## LISTING

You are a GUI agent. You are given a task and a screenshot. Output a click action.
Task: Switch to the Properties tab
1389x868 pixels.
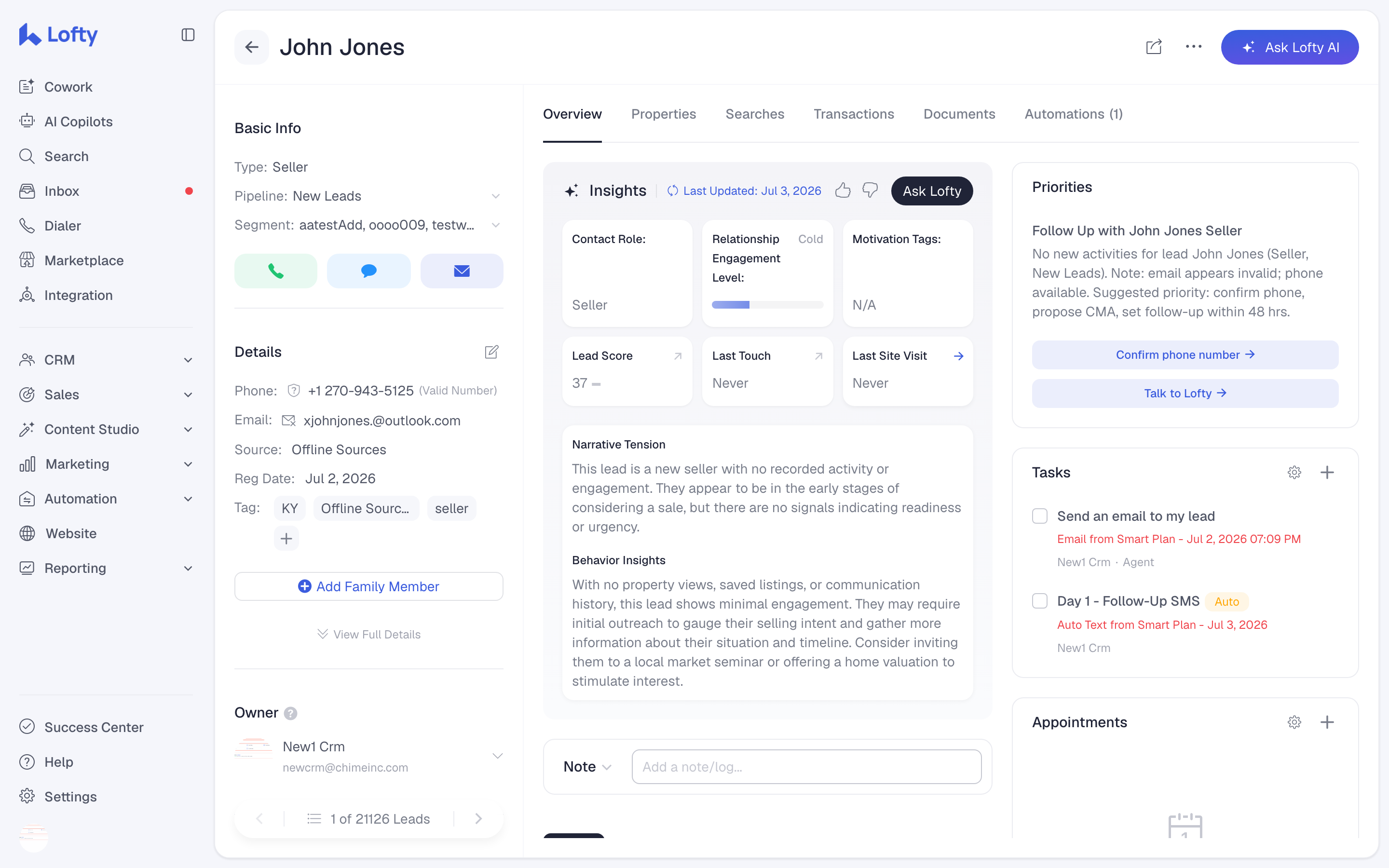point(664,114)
==
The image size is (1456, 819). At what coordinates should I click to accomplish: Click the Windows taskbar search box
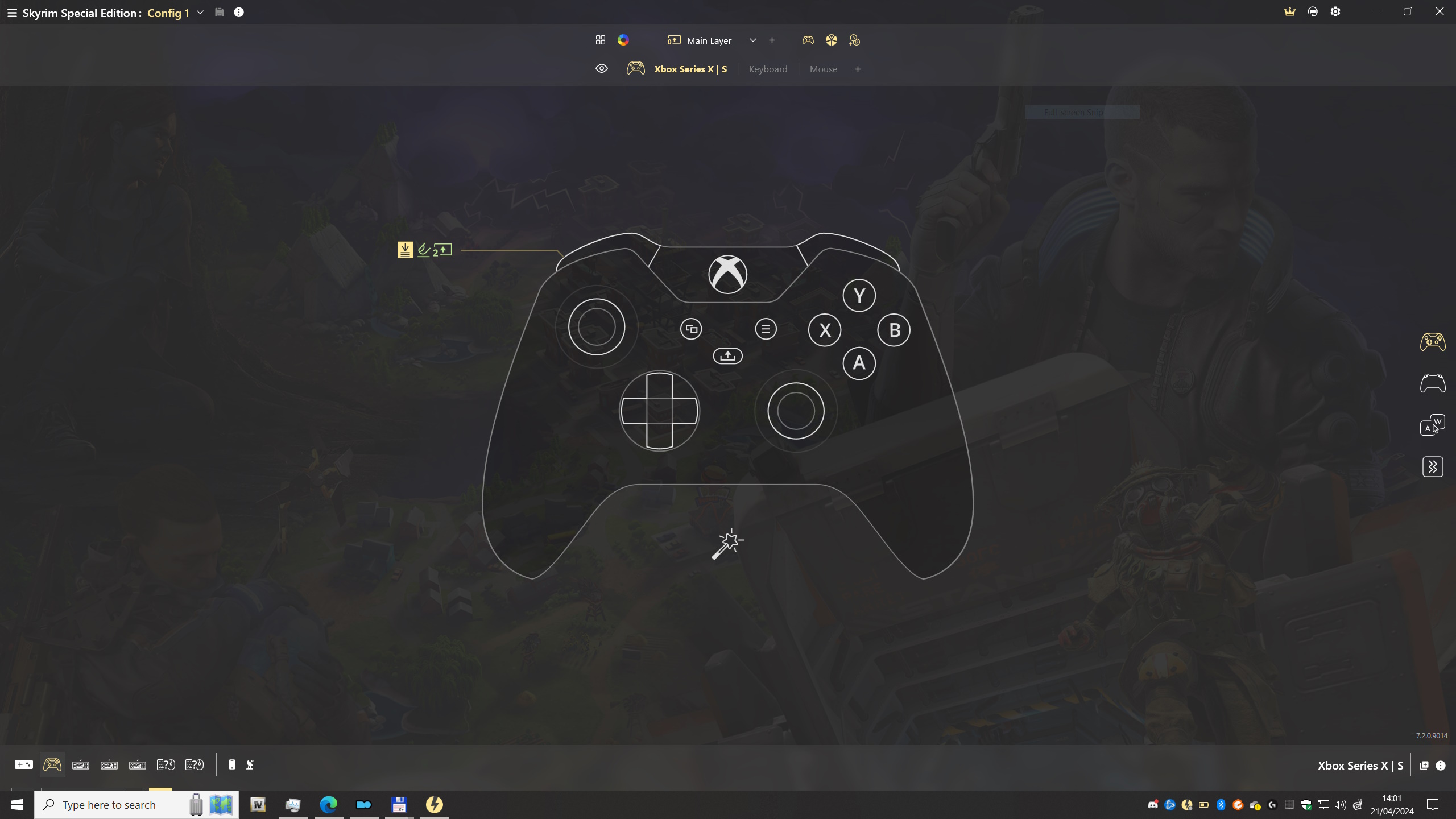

## WRITTEN EXERCISE
Format the listing from the line containing "You are a GUI" through the line containing "point(664,114)" as a JSON list of strings, one string per line, skipping blank lines. Leave the pictures out.

## WRITTEN SOLUTION
[
  "You are a GUI agent. You are given a task and a screenshot. Output a click action.",
  "Task: Switch to the Properties tab",
  "1389x868 pixels.",
  "point(664,114)"
]